• Given instruction: Copy out the following lines word for word, covering every entry.

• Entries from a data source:
···

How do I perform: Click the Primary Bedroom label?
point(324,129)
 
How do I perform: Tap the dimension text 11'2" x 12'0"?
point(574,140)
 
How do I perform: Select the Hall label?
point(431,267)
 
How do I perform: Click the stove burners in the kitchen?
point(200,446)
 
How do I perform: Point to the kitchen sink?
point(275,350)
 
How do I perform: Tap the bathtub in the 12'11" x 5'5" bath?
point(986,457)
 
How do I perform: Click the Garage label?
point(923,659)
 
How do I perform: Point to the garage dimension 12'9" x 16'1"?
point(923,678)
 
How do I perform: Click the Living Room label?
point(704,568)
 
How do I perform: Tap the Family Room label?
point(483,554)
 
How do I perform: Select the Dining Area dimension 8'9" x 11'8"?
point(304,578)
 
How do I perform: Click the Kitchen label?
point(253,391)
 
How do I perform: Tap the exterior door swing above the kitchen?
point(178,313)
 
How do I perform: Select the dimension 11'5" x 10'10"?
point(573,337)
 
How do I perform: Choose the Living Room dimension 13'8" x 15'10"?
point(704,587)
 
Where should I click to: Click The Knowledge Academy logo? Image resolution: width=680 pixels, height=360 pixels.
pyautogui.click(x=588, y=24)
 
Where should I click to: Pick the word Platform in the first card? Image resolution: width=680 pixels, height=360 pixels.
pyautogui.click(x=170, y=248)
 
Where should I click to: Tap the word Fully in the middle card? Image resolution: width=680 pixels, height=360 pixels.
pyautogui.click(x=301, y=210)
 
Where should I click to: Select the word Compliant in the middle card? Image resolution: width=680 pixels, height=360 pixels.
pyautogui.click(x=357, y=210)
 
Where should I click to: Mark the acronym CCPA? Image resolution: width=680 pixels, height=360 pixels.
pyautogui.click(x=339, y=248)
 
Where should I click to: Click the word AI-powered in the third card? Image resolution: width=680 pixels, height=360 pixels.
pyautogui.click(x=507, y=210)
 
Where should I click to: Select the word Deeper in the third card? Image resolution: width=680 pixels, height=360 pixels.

···

• Output for this exercise:
How do I perform: Click the Primary Bedroom label?
point(324,129)
 
How do I perform: Tap the dimension text 11'2" x 12'0"?
point(574,140)
 
How do I perform: Select the Hall label?
point(431,267)
 
How do I perform: Click the stove burners in the kitchen?
point(200,446)
 
How do I perform: Point to the kitchen sink?
point(275,350)
 
How do I perform: Tap the bathtub in the 12'11" x 5'5" bath?
point(986,457)
 
How do I perform: Click the Garage label?
point(923,659)
 
How do I perform: Point to the garage dimension 12'9" x 16'1"?
point(923,678)
 
How do I perform: Click the Living Room label?
point(704,568)
 
How do I perform: Tap the Family Room label?
point(483,554)
 
How do I perform: Select the Dining Area dimension 8'9" x 11'8"?
point(304,578)
 
How do I perform: Click the Kitchen label?
point(253,391)
 
How do I perform: Tap the exterior door swing above the kitchen?
point(178,313)
 
How do I perform: Select the dimension 11'5" x 10'10"?
point(573,337)
 
How do I perform: Choose the Living Room dimension 13'8" x 15'10"?
point(704,587)
 
Where should I click to: Click The Knowledge Academy logo? Image resolution: width=680 pixels, height=360 pixels.
pyautogui.click(x=588, y=24)
 
Where should I click to: Pick the word Platform in the first card? Image resolution: width=680 pixels, height=360 pixels.
pyautogui.click(x=170, y=248)
 
Where should I click to: Tap the word Fully in the middle card? Image resolution: width=680 pixels, height=360 pixels.
pyautogui.click(x=301, y=210)
 
Where should I click to: Select the word Compliant in the middle card? Image resolution: width=680 pixels, height=360 pixels.
pyautogui.click(x=357, y=210)
 
Where should I click to: Mark the acronym CCPA? Image resolution: width=680 pixels, height=360 pixels.
pyautogui.click(x=339, y=248)
 
Where should I click to: Click the word AI-powered in the third card? Image resolution: width=680 pixels, height=360 pixels.
pyautogui.click(x=507, y=210)
 
Where should I click to: Select the word Deeper in the third card? Image resolution: width=680 pixels, height=360 pixels.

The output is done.